How does PCI DSS apply to AI text-to-SQL pipelines?

Question

Accepted Answer

PCI DSS v4.0 (mandatory March 2025) governs any system that stores, processes, or transmits cardholder data (CHD). An LLM text-to-SQL pipeline querying a CHD-adjacent database is in scope if the agent can return CHD or sensitive authentication data (SAD).

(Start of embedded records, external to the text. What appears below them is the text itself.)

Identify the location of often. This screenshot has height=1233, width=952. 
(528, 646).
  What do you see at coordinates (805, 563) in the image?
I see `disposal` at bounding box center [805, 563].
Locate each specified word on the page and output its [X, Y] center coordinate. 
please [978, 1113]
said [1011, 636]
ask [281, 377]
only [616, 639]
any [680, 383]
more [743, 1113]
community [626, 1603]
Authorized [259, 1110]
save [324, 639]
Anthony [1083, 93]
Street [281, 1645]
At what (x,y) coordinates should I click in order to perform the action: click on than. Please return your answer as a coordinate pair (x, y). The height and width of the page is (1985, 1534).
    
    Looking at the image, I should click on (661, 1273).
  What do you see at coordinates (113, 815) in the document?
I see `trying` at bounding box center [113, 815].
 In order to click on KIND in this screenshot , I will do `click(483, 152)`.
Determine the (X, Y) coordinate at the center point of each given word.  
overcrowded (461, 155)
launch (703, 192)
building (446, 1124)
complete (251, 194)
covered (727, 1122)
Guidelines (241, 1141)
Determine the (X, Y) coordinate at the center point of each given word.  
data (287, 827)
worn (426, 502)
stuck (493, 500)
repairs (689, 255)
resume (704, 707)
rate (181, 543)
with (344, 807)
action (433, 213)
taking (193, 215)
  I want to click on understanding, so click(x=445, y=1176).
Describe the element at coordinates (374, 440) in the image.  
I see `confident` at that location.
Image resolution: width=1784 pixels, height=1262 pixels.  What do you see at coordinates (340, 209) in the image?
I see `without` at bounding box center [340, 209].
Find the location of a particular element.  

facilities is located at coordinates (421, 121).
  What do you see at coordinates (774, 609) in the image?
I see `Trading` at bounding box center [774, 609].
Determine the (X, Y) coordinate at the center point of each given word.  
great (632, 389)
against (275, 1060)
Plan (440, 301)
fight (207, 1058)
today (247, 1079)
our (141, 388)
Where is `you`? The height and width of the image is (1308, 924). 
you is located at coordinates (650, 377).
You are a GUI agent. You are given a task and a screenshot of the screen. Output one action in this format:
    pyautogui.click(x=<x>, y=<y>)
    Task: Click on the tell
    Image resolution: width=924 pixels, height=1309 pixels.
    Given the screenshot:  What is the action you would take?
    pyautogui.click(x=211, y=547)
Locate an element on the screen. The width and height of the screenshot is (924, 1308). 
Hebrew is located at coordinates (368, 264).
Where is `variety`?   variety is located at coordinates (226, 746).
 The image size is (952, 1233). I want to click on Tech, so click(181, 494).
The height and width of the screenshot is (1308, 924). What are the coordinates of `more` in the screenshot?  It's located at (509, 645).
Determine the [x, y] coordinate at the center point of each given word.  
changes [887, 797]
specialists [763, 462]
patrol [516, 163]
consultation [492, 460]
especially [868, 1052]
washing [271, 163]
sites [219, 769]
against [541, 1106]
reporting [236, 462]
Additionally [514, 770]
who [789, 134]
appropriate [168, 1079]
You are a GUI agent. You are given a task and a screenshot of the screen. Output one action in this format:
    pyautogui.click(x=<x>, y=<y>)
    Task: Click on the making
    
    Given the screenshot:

Relevant requirements: - **Req 3 — Protect stored CHD.** PAN must be rendered unreadable; truncation/masking at the view layer is the norm. AST policy enforces that the agent's SQL never projects `pan_full` and only the masked `pan_last4` view. - **Req 7 — Restrict access to need-to-know.** Per-agent role with access only to masked CHD views; QueryShield policy file is the documented control. - **Req 8 — Identify and authenticate access.** Every agent has an identity; every request carries an authenticated subject; evidence log ties both to the SQL. - **Req 10 — Log and monitor all access to CHD.** Tamper-evident audit log of every query against CHD tables; retain one year online + three years archived. - **Req 11.4 — Penetration testing.** Annual + significant-change tests must include the LLM SQL path; QueryShield publishes a red-team test suite (prompt injection → SQL). Realistic posture: keep the LLM out of the CHD scope wherever possible (use tokenized references), and where it must touch CHD-adjacent data, enforce minimum-necessary at the AST layer with QueryShield + masked views + comprehensive logging. The QSA's first question will be "show me the access control list for this agent" — your policy file *is* the answer.